## What is needed
Each record below should be written out again exactly.

[Opening Dataset excerpts section]

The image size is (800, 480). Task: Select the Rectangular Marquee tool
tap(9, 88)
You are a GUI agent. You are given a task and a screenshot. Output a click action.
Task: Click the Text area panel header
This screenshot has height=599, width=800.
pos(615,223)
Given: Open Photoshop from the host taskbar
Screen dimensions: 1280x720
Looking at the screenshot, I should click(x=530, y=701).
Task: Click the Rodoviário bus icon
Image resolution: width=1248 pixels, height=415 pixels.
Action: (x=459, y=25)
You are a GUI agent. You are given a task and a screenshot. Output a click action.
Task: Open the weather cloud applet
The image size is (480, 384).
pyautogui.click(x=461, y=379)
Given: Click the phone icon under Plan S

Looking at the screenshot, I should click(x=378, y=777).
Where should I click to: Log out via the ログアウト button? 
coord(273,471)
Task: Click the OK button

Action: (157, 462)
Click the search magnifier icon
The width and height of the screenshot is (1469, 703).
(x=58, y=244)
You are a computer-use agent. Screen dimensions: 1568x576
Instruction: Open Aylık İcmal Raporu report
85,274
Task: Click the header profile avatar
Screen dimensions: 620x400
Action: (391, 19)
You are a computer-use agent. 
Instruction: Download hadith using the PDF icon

[Closing Dataset excerpts section]

## Answer below
The image size is (800, 480). Task: Select the Rectangular Marquee tool
tap(9, 88)
You are a GUI agent. You are given a task and a screenshot. Output a click action.
Task: Click the Text area panel header
This screenshot has height=599, width=800.
pos(615,223)
Given: Open Photoshop from the host taskbar
Screen dimensions: 1280x720
Looking at the screenshot, I should click(x=530, y=701).
Task: Click the Rodoviário bus icon
Image resolution: width=1248 pixels, height=415 pixels.
Action: (x=459, y=25)
You are a GUI agent. You are given a task and a screenshot. Output a click action.
Task: Open the weather cloud applet
The image size is (480, 384).
pyautogui.click(x=461, y=379)
Given: Click the phone icon under Plan S

Looking at the screenshot, I should click(x=378, y=777).
Where should I click to: Log out via the ログアウト button? 
coord(273,471)
Task: Click the OK button

Action: (157, 462)
Click the search magnifier icon
The width and height of the screenshot is (1469, 703).
(x=58, y=244)
You are a computer-use agent. Screen dimensions: 1568x576
Instruction: Open Aylık İcmal Raporu report
85,274
Task: Click the header profile avatar
Screen dimensions: 620x400
Action: (391, 19)
You are a computer-use agent. 
Instruction: Download hadith using the PDF icon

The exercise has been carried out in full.